Support for Alternative Memory Backing Options

Ddystopia commented 9 months ago

I'm currently using WASMI for a project on an embedded target and am exploring ways to optimize memory management. The standard Vec<u8> used for wasm memory in can be restrictive in embedded contexts, where heap allocations are often less desirable. My aim is to have an option for using a static array, or a similar lean memory structure, in place of Vec<u8>.

Would it be possible to consider an alternative to Vec<u8>, maybe through a trait implementation that allows for different memory storage types? This addition would not only help my case but could also open up new possibilities for WASMI in various specialized environments.

Ddystopia commented 9 months ago

If you are willing to accept this feature, I can contribute. I don't know which api you would prefer, so I would be grateful for your opinion and ideas.

Robbepop commented 9 months ago

Hi @Ddystopia ,

from what I know the Wasm3 interpreter provides Wasm capabilities for very constrained systems that cannot even allocate a single 64kB Wasm linear memory page. It would be interesting to know what design the Wasm3 maintainers chose and decide whether such a design could be implemented for Wasmi. Generally contributions like these are welcome as long as they do not overcomplicate nor regress performance of the interpreter.

Ideally we'd have an efficient automated system. The next best option is to add a Config setting for this new memory option. Due to compatibility with the Wasmtime API I would not like to change the API of the Memory type for example. Etc..

Ddystopia commented 9 months ago

Wasm3 are using optional config option to limit maximum amount of memory to be allocated.

The following devices can run Wasm3, however they cannot afford to allocate even a single Linear Memory page (64KB). This means memoryLimit should be set to the actual amount of RAM available, and that in turn usually breaks the allocator of the hosted Wasm application (which still assumes the page is 64KB and performs OOB access).

Introducing that would break guarantees in ResourceLimiter docs.

I would like that feature as well, but custom memory backing option would better suit my needs, and would allow integrating such a feature seamlessly.

What do you think about making a trait from current ByteBuffer (or maybe something more abstract) ?

Maybe add a config entry taking something like Box<dyn ByteBuffer> factory or introduce new generic to the Store, B: ByteBuffer (in impls that would require it) ?

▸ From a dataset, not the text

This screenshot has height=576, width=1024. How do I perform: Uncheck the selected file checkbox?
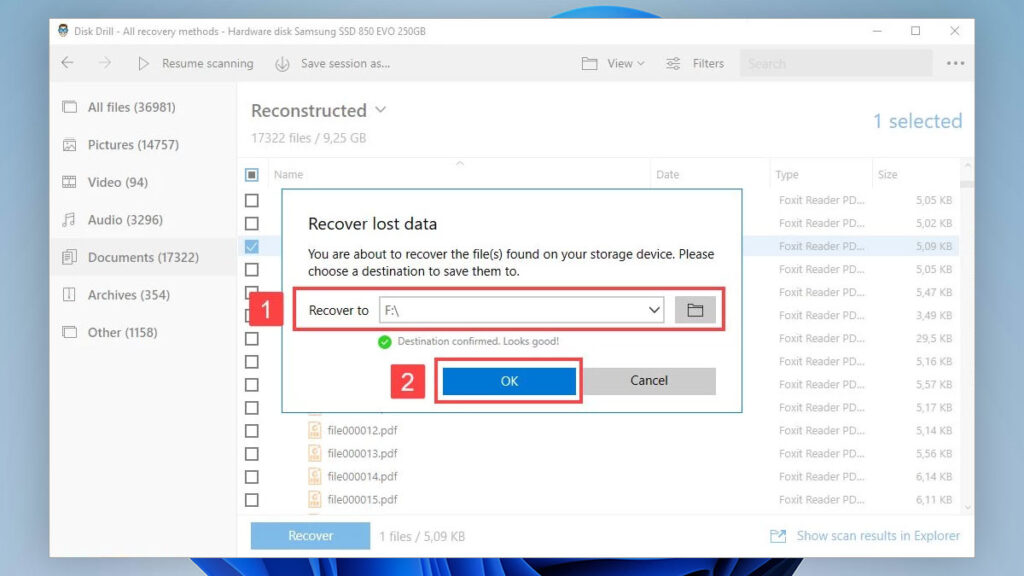click(x=252, y=246)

As far as I can see from the codebase, there are 2 sources of MemoryEntity construction - from wasm itself and manually by user. I personally don't need it, but I suppose from a library perspective, it would be nice to give the user more information so that they within their implementation can choose the representation dynamically, for example Vec<u8> or &'static mut [u8; N]. If it the case, when user constructs memory manually, it would not be a problem, but I don't know what additional info could be passed when memories are constructed from the wasm blob itself.

I that case ResourceLimiter may be not needed at all - user can manage that kind of problems with custom implementation.

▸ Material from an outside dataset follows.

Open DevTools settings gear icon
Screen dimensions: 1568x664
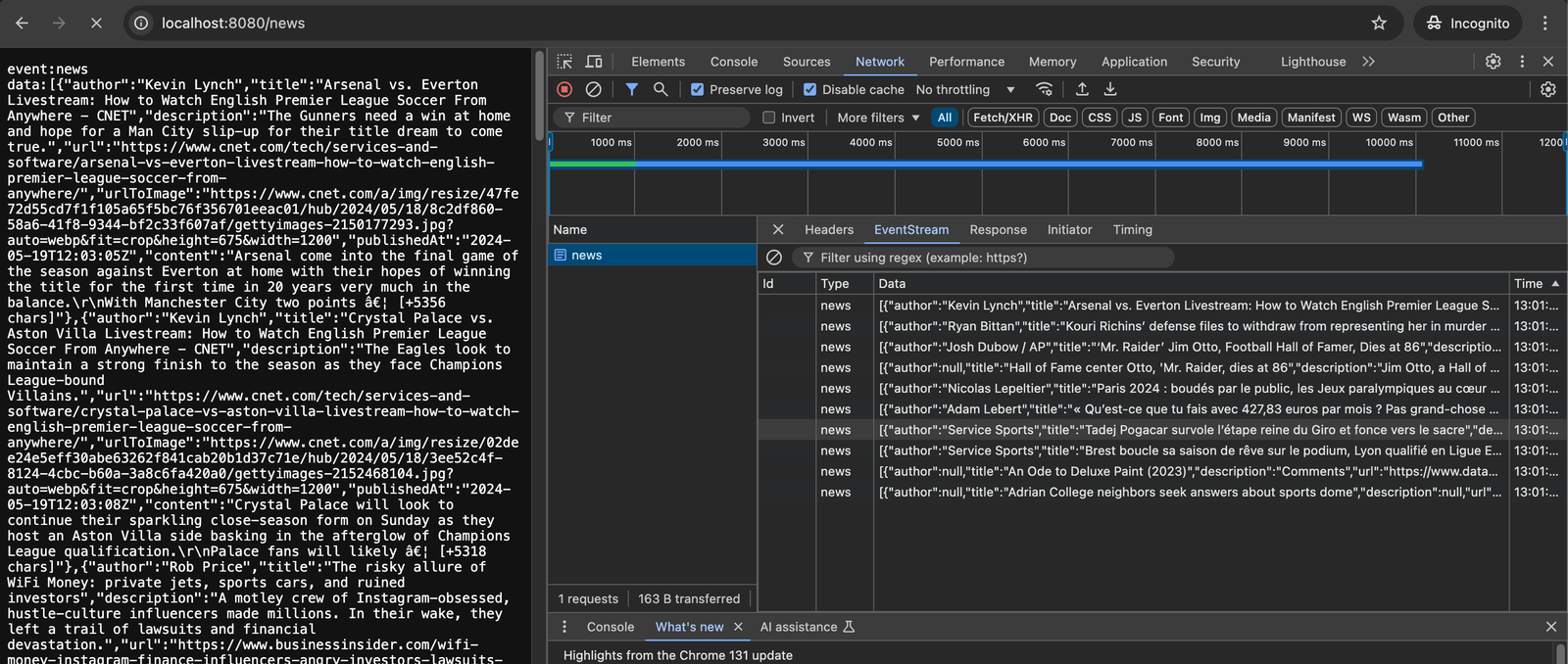click(x=1493, y=62)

Robbepop commented 9 months ago

Generally I would like to keep the API surface of Wasmi as simple as possible and do not unnecessarily move away from Wasmtime.

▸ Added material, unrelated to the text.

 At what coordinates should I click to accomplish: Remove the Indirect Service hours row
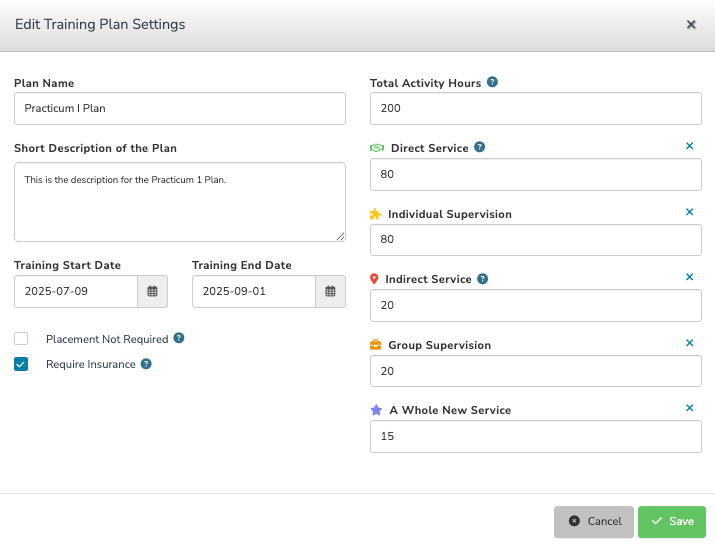689,277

After reading all your thoughts your main goal seems to avoid dynamic allocations. Maybe it is the simplest way to just use a custom GLOBAL allocator with a stack based memory backing. Therefore memory allocated via Rust Vec etc. would still live on the stack. This solution wouldn't require a change to Wasmi and should fit your needs. It is very easy to write your own GLOBAL allocator in Rust: https://doc.rust-lang.org/std/alloc/trait.GlobalAlloc.html

It is a bit sad that Wasm3 solution to the 64kB Wasm page problem is to simply not allow to allocate a single page. But I am also not really aware of any proper solution for these targets.

With Wasmi's resource limiter you can either prevent growing of linear memories just like Wasm3 or limit their growth to an amount supported by your custom global allocator.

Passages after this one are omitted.